Set Instant Pot to Sauté Mode, Normal Heat. Melt butter in Instant Pot.
Add onion. Cook until softened, approximately 4 to 5 minutes.
Reduce heat to Low Heat. Add serrano chiles, garlic, and ginger. Cook approximately 10 minutes, stirring occasionally, until mixture develops a nice, even, toffee-brown color. Should mixture start to dry out or stick, add water as needed, 1 to 2 teaspoons at a time. If cooking over Normal Heat instead of Low, monitor the mixture closely, or it will burn.
Once desired color is achieved, add garam masala and paprika. Stir well. Cook 1 to 3 minutes, or until fragrant. Should mixture start to dry out or stick, add water as needed, 1 to 2 teaspoons at a time.
Add tomato sauce. Stir well.
Transfer mixture to blender and blend until smooth. See Notes for tips on blending hot liquids.
Return mixture to Instant Pot and set heat to Normal Heat. Simmer 15 to 25 minutes or until thick and paste-like.

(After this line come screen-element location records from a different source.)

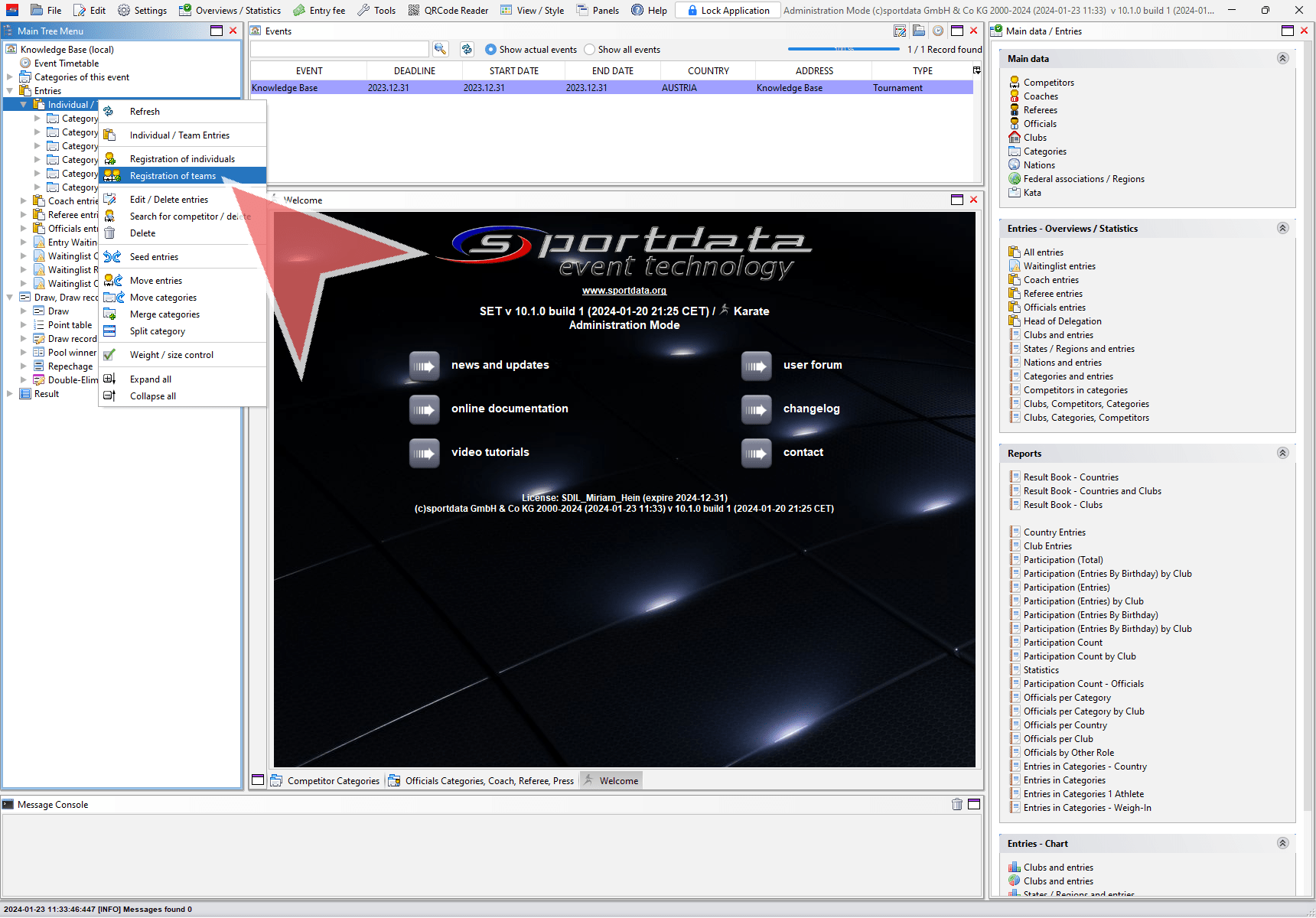Expand the Result tree node
Image resolution: width=1316 pixels, height=918 pixels.
pos(10,394)
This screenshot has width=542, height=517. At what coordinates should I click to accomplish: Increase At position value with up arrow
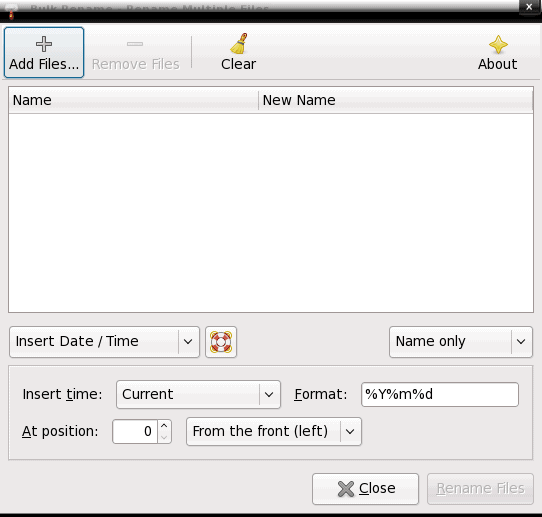coord(164,425)
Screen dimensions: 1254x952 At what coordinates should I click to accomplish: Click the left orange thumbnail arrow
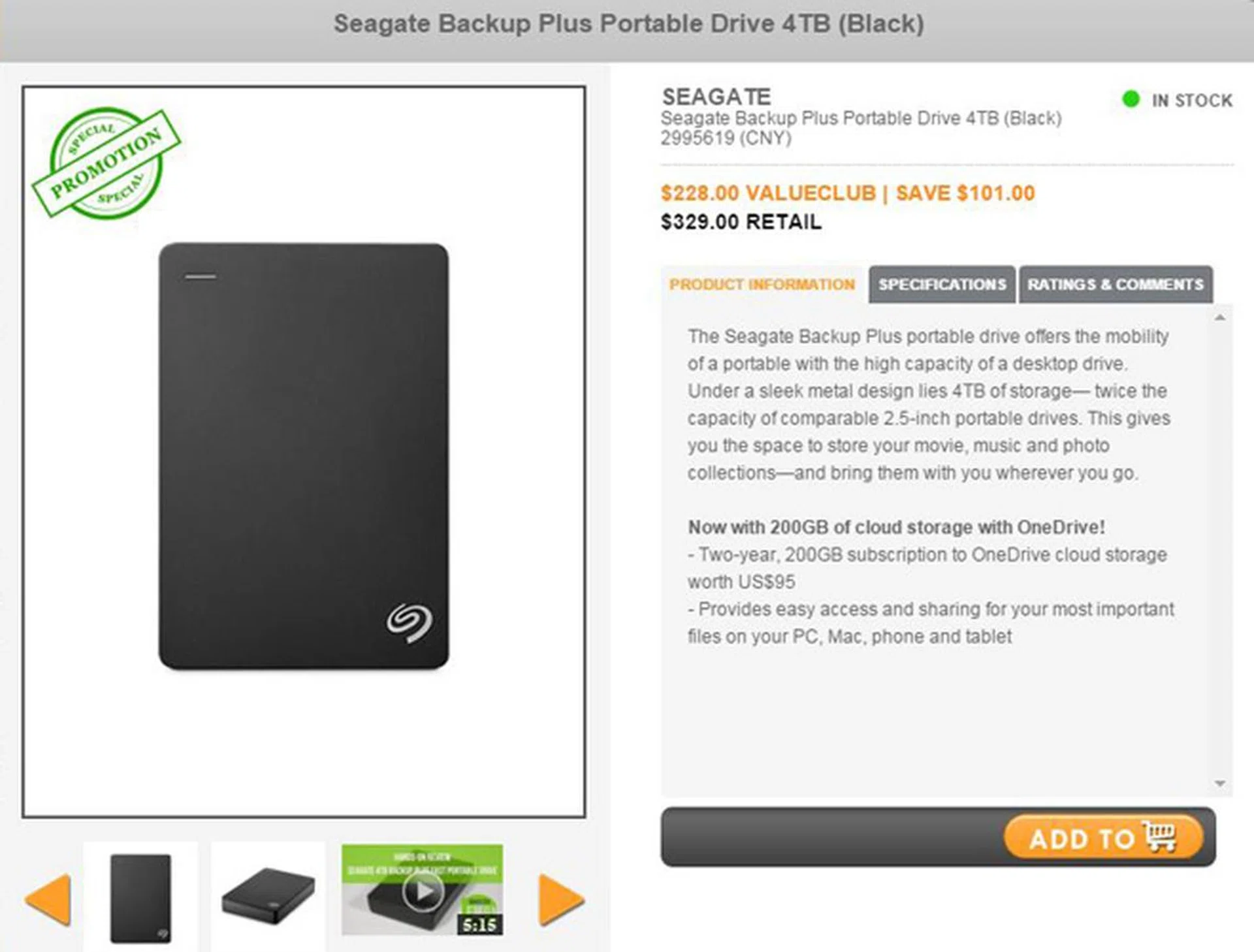[48, 899]
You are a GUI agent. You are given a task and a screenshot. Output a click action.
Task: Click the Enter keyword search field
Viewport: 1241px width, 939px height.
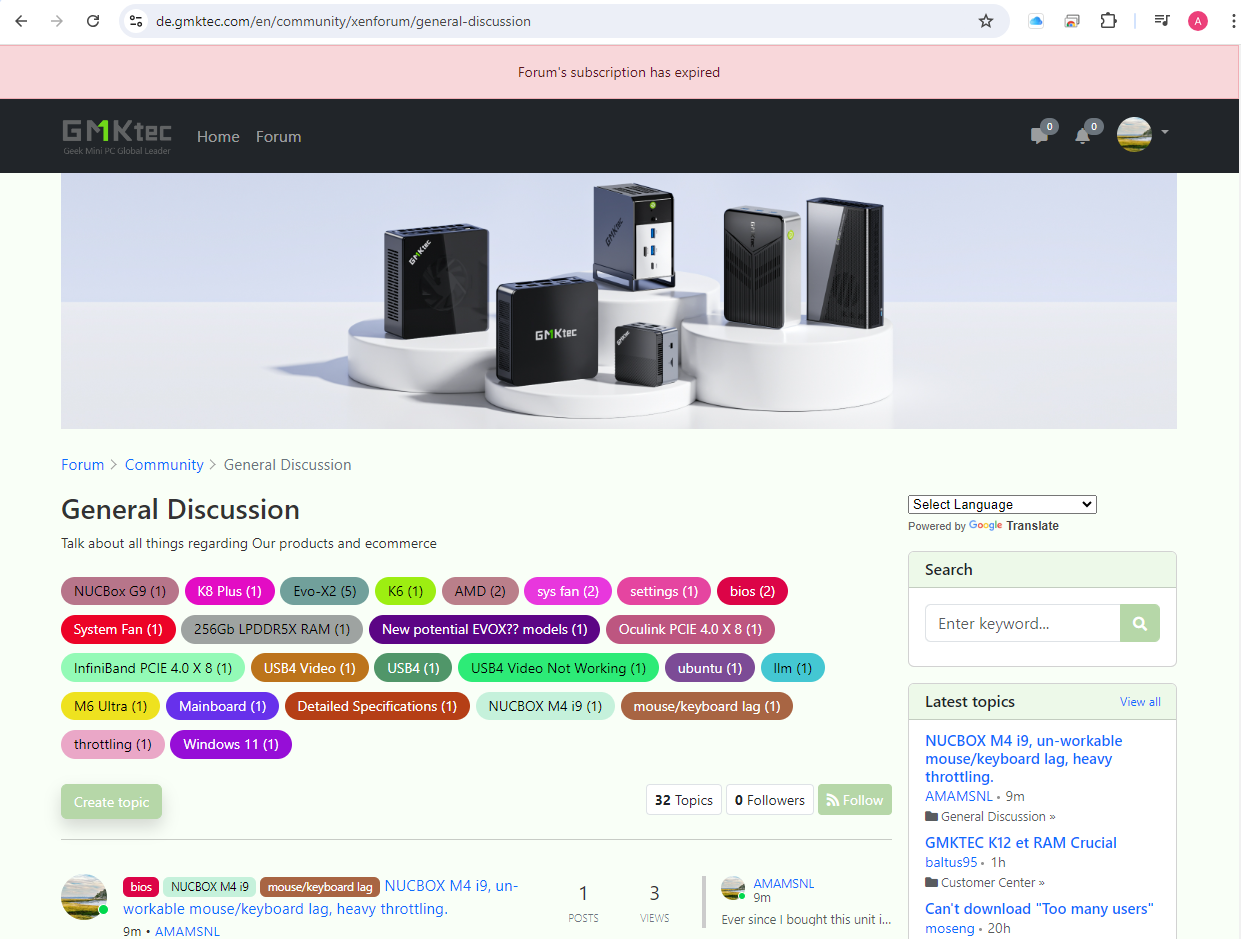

Add chicken (and its marinade), sliced bell pepper, fenugreek leaves, and salt. Secure lid. Cook on Manual High Pressure for 6 minutes. When time is up, carefully Quick Release.
Add heavy cream. Stir until smooth. Taste and adjust seasonings, adding more salt or fenugreek leaves as necessary.
Divide into portions. Optional: Garnish with chopped cilantro. Serve over basmati rice with naan.